FH: It seems that you may have had concerns that the possible lethality of the Omicron variant might be underestimated. Did you think that was the case among providers? The CDC? The public? Or all three?

MR: When the Omicron surge hit last winter, we were concerned that the severity of Omicron might have been underestimated, especially when only comparing Omicron severity to Delta variant as Delta variant was more severe than the originally circulating ancestral lineages which had caused millions of deaths…. Multiple studies have since shown that the risk of hospitalization and death for Omicron is less than for Delta which is encouraging, and I think the basis for providers, the CDC, and the public to adjust their risk posture towards COVID-19. Luckily, the combination of increasing population level immunity, availability of therapies such as nirmatrelvir/ritonavir, and decreased severity of Omicron has kept most patients with COVID-19 out of the hospital. Once hospitalized though, I do think that there is a lack of awareness regarding the potential for severe disease with Omicron, especially for those without immunity from vaccination or prior infection.

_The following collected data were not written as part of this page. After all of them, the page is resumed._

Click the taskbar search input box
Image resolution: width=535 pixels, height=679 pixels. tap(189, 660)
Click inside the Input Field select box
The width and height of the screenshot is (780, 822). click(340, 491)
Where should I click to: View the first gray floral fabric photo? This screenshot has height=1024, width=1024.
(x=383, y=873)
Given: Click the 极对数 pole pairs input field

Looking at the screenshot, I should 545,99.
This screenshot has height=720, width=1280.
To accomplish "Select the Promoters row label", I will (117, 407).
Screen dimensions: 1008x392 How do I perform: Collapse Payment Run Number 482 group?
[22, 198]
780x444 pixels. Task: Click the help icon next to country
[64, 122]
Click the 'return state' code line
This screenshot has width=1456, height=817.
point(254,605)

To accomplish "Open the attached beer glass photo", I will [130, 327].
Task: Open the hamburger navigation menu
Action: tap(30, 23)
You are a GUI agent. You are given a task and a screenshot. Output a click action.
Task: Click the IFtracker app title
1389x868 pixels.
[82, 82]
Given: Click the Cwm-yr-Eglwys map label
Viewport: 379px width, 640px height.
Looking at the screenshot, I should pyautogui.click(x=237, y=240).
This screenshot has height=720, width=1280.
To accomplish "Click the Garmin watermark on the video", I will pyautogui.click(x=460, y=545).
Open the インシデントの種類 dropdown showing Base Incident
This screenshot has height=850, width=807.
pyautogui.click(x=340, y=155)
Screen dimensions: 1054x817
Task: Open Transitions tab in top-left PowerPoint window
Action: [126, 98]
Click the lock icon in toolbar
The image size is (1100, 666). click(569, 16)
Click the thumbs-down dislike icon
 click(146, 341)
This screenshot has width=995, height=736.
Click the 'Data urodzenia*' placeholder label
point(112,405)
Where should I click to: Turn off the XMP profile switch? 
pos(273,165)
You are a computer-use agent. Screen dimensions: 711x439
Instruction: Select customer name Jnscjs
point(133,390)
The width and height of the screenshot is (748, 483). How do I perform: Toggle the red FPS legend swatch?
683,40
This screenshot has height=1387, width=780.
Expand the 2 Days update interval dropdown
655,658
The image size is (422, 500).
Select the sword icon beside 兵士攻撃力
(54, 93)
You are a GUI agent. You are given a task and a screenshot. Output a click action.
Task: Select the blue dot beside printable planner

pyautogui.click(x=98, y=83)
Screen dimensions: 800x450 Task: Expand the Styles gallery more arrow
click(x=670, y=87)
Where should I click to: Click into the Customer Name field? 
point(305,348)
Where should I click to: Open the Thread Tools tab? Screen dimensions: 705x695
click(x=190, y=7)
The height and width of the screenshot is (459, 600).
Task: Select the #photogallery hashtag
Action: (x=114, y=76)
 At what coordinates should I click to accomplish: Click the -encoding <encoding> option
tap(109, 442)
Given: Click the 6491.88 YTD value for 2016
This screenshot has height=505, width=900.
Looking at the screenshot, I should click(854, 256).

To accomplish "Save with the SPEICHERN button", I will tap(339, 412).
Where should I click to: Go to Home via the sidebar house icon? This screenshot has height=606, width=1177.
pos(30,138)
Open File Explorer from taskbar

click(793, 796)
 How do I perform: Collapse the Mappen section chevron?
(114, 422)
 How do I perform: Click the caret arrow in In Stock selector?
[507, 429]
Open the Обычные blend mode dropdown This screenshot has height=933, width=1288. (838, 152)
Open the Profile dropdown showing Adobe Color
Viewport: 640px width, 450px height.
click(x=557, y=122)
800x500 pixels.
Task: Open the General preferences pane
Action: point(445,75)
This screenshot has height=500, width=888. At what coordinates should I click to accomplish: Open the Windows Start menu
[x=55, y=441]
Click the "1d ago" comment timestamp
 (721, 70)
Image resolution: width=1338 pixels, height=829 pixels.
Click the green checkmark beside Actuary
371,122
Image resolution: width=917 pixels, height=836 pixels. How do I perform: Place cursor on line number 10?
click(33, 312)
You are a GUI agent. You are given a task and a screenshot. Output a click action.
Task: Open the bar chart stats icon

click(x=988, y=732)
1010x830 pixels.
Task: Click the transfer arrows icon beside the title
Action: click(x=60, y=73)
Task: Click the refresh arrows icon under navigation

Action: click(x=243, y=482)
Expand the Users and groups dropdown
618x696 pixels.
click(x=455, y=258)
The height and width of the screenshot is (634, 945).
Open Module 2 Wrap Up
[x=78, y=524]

FH: Is the CDC doing enough, in your opinion, to dispel the notion that Omicron is mild? Do you worry that this might continue to be the attitude even as newer sub-subvariants such as BQ.1, BQ.1.1. and XBB increase their presence in the U.S. and seem to demonstrate an evasiveness to antibodies created by vaccines and/or prior infection that we haven’t seen before?

MR: I think that the CDC is appropriately trying to encourage vaccination with the latest bivalent boosters in time to reduce severe disease, especially among higher risk older populations. These efforts have included preparing recently released evidence showing the efficacy of bivalent boosters to reduce hospitalization. I think that now more than three years into the pandemic, the public is fatigued from hearing ever more warnings about COVID-19 and may be generally uninterested in new challenges presented by the most recent Omicron sub-variants to emerge.

FH: What’s the main thing that you want providers in hospitals to take away from your study?

MR: Patients hospitalized with COVID-19, even in the era of Omicron, can still become severely ill, especially if they lack immunity. This message at this point may be most relevant for hospital providers in China as they face a large wave of simultaneous infections in a population with limited vaccine uptake and prior COVD-19 exposure. They should be aware that even though Omicron may be less likely to land patients in the hospital, those patients who do require hospitalization and are unvaccinated may face a similar risk of severe illness to the initial waves of COVID-19.

FH: Your study wasn’t written for the public, but do you hope that it might also find something useful?

MR: I would hope that the public will find some of this useful. The intent is not to scare people into thinking that if they get an Omicron infection that they are at a similarly high risk of severe illness or death compared to earlier in the pandemic. However, I hope that it may serve as a reminder to vulnerable patients to remain up to date on vaccination and take preventive efforts during periods of peak SARS-CoV-2 transmission as there remains a risk for severe disease or death if their case of COVID-19 is severe enough to require hospitalization.